Allí, en el valle del Neretva, Vladimiro llevaba niños en brazos,
repartía tabaco a los ancianos, daba sus raciones de campaña a
las mujeres que lloraban junto a los escombros de sus hogares. Y yo vi de
noche, cuando se hallaba de centinela, acercársele la gente agradecida
para traerle un trozo de pan, una taza de té, incluso una desvencijada
hamaca para que pudiera hacer sentado su turno de guardia.

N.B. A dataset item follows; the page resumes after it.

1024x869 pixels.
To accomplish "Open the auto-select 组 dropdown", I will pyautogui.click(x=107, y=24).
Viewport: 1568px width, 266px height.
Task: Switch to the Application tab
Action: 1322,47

Una noche el soldado Vladimiro fue un héroe, aunque posiblemente ni
siquiera él mismo lo sepa. Intenten imaginar el cuadro: oscuridad,
disparos de francotiradores, trazadoras que pasan recortando esqueletos negros
de edificios. Hay tensión en el ambiente, y por uno de esos azares de la
guerra, aquellos a quienes los legionarios vinieron a socorrer se convierten,
de pronto, en adversarios. El coronel Morales, que manda la columna, decide ir,
solo, al puesto de mando bosnio para solucionar la crisis. Eso es meter la
cabeza en la boca del lobo; en medio de enorme confusión, entre
musulmanes armados y muy nerviosos, el coronel ordena por radio a su segundo,
un comandante, tomar el mando si no regresa. Vladimiro se ofrece a
acompañarlo, pero Morales le ordena permanecer a cubierto en el BMR.
Después se aleja en la oscuridad, rodeado de amenazadores milicianos.
Y es entonces cuando el soldado Vladimiro se remueve inquieto, y en la penumbra
interior del blindado nos mira a los que estamos dentro. Sus ojos reflejan un
pensamiento: no se trata de que el coronel le caiga bien o mal. Simplemente es
su coronel, y le avergüenza verlo irse solo.
De pronto, lo vemos mover la cabeza como si acabara de tomar una
decisión. Precipitadamente, con nerviosismo, se mete dos granadas en los
bolsillos. Requiere un Cetme y comprueba el cargador.
–No, si ya verás –murmura como
para sus adentros, mientras amartilla el arma–, ¡Esta
noche nos van a inflar a hostias!
Le tiemblan las manos y la voz. Pero aun así, con esas manos que le
tiemblan, abre el portillo del blindado, se cala el casco, aprieta los dientes
para morderse el miedo y echa a correr en la oscuridad detrás de su
coronel. Cuando una hora más tarde Morales sale del puesto de mando de
la Armija, lo encuentra sentado en las sombras de la escalera, con el Cetme en
la mano, esperándolo. Entonces el coronel, que es un legionario bajito, duro
y con mala leche, le echa una bronca tremenda por incumplir sus órdenes.
Después se encamina hacia la columna de vehículos, siempre
escoltado por su tirador, que le sigue cabizbajo.
–¡La próxima vez que desobedezcas una
orden te voy a meter un paquete que te vas a cagar, Vladimiro! –le dice. Después, el coronel se detiene y,
aún con gesto hosco, saca un paquete de cigarrillos y le ofrece uno. Y
mientras lo hace disimula una sonrisa en un extremo de la boca.
Ocurrió exactamente así. No sé qué otras cosas
buenas o malas hará Vladimiro el resto de su vida. Pero aquella noche,
en Bosnia central, su coronel le ofreció un cigarrillo y yo me
prometí dedicarle este artículo. Hoy, supongo, habrá
regresado ya a España. Y tal vez, cuando entre en la discoteca de su
pueblo -es flaco y con granos en la cara- las chicas, que prefieren a los
guaperas apuestos, a los bailones que marcan paquete, ni siquiera se fijen en
él.
¡Qué sabrán ellas!... ¿Verdad, Vladimiro?